Things are about to get a little bit tougher for Conference USA:
Old Dominion and the other 13 Conference USA schools apparently will have to make do with about $500,000 less in television revenue next season.
League TV revenue is likely to fall by about half when new contracts with Fox Sports and the CBS Sports Network take effect July 1, according to sources at three schools familiar with C-USA’s TV contract negotiations.
The two networks paid the league more than $14 million per year – about $1.17 million per school – for the past six years. Although the new contracts haven’t been finalized, negotiations are nearing completion, sources said.
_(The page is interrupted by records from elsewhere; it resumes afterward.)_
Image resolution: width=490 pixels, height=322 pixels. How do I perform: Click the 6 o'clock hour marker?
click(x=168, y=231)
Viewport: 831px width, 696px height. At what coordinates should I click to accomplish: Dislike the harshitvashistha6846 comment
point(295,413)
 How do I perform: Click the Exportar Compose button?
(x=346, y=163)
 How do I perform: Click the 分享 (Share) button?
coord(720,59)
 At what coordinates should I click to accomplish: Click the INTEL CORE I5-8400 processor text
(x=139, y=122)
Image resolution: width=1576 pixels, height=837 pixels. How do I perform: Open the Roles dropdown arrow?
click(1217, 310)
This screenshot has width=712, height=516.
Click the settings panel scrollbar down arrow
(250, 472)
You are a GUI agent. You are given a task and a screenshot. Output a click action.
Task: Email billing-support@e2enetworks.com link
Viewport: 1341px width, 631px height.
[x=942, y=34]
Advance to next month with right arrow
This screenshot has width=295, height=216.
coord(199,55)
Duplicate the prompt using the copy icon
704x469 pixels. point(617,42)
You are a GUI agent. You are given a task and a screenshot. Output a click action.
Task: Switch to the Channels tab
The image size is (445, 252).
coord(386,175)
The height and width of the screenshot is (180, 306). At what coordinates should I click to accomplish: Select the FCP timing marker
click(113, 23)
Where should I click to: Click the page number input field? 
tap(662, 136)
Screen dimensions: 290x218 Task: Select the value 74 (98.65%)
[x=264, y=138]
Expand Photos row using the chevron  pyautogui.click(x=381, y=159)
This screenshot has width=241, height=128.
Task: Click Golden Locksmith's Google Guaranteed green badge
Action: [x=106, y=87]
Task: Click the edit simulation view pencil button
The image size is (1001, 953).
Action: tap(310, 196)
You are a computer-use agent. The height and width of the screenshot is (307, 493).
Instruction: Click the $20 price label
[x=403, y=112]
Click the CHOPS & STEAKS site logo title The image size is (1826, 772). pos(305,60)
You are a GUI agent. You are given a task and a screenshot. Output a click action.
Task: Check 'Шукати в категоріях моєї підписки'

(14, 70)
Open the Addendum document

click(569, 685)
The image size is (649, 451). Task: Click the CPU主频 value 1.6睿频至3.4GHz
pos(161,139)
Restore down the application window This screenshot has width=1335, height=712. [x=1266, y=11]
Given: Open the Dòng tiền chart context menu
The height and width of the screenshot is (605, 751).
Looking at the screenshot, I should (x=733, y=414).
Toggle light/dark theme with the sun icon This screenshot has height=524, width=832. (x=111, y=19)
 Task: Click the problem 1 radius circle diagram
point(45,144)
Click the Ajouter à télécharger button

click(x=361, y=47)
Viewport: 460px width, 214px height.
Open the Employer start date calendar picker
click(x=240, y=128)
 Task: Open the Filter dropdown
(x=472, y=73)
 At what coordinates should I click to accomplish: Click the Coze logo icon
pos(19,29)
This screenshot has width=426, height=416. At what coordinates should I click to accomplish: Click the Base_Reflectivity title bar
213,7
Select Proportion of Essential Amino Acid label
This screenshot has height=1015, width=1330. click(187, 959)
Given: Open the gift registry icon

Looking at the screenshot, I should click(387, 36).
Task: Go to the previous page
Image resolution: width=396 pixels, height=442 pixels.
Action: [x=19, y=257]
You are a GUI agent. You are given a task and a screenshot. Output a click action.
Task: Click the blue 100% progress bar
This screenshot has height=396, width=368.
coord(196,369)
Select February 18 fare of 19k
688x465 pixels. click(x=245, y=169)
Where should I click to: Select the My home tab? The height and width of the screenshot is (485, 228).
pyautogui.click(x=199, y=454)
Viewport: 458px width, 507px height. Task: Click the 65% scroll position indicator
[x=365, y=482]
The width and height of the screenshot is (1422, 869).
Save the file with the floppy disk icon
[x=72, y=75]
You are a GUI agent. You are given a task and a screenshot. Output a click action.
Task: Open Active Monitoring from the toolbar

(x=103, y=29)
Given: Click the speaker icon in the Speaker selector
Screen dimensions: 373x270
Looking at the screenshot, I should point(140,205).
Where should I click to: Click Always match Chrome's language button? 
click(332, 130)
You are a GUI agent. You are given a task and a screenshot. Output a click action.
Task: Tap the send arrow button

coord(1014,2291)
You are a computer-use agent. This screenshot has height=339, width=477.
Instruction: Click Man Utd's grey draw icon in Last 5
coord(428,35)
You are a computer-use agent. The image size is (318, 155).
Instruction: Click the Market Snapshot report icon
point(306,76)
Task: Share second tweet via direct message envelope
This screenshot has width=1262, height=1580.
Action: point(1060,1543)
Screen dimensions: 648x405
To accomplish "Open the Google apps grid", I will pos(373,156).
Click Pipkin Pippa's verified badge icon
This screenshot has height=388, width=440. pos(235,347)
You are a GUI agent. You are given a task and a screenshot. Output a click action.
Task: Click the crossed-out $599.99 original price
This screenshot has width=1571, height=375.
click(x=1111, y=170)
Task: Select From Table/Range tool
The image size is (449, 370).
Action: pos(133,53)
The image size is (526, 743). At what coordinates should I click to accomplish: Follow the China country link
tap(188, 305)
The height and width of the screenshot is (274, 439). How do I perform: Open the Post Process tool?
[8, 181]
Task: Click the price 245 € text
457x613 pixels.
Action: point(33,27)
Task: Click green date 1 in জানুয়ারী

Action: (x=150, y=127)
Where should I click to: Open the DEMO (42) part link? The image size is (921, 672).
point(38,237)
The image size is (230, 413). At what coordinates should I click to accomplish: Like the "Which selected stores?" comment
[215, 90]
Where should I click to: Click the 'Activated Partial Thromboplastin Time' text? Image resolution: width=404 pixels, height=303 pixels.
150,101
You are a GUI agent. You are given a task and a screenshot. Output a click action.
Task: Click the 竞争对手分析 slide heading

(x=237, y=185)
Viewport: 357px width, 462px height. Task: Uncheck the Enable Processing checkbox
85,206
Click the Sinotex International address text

C*USA is based mostly on of the southeast and used to include members such as Louisville and Houston, but now has UTSA and Middle Tennessee. They lose programs to the AAC, and restock from the Sun Belt.
What has, thus far, prevented conferences from losing TV money, has been a combination of bringing new schools on board with comparable value and the general escalation of college sports TV contracts. The Mountain West Conference, for instance, was coming off a contract in which their product had been seriously undervalued long-term contract. Conference USA previously had replaced the five losses with six solid additions. In each case, they probably would have made even more had they not been pilfered, but the difference was not enough to negatively effect their bottom line.
There were some indications that this might be coming down the pike. Conference USA had been the marquee product for CBS Sports Network, but since the last realignment the network seems to have been uninterested in showing their games above and beyond their contractual requirements. The Liberty Bowl, the home of Conference USA’s champion since the inception of the conference in 1996, dropped them (though it looked like that might have happened anyway). Rice started flirting with the MWC, despite the closest team to them in that conference being almost 1,000 miles away. And Marshall, which I will get to below.
So what changed for Conference USA? That’s an important question because of what it means for the other conferences.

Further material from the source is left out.